*** Opening of Data under study ***

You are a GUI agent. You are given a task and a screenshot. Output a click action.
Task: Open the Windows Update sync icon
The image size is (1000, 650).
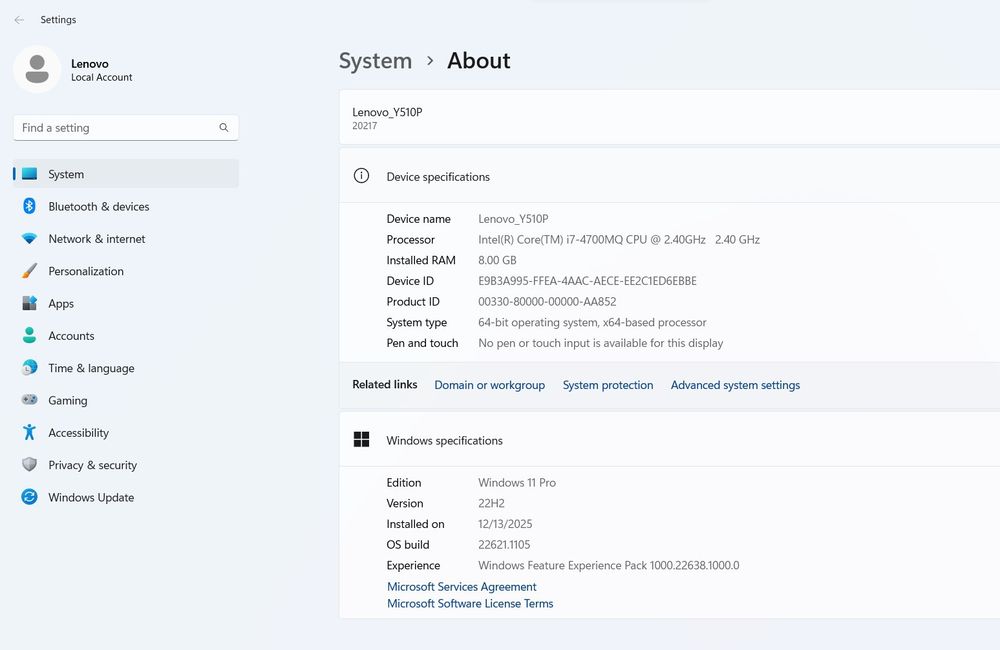pos(30,497)
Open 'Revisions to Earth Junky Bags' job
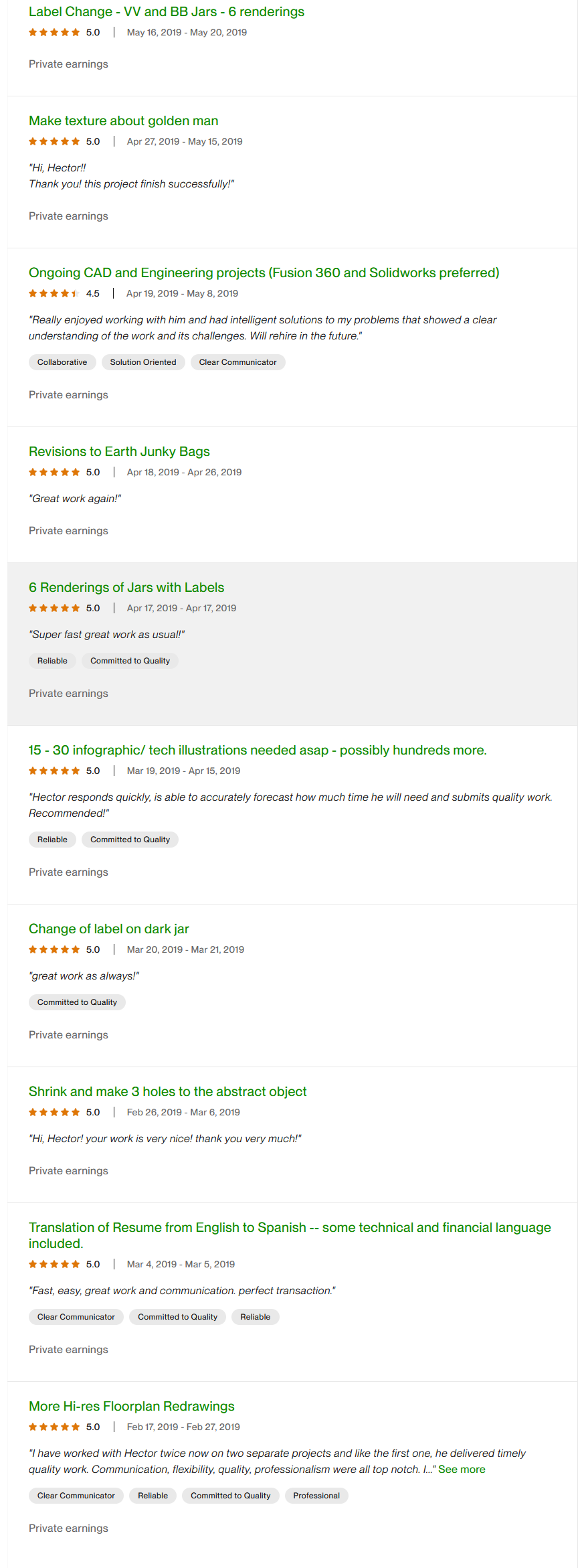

*** Close of Data under study ***

[Problem to work on]: Each entry above has to be set down again verbatim, except for its pictures.

[Solved exercise]:
You are a GUI agent. You are given a task and a screenshot. Output a click action.
Task: Open the Windows Update sync icon
The image size is (1000, 650).
pos(30,497)
Open 'Revisions to Earth Junky Bags' job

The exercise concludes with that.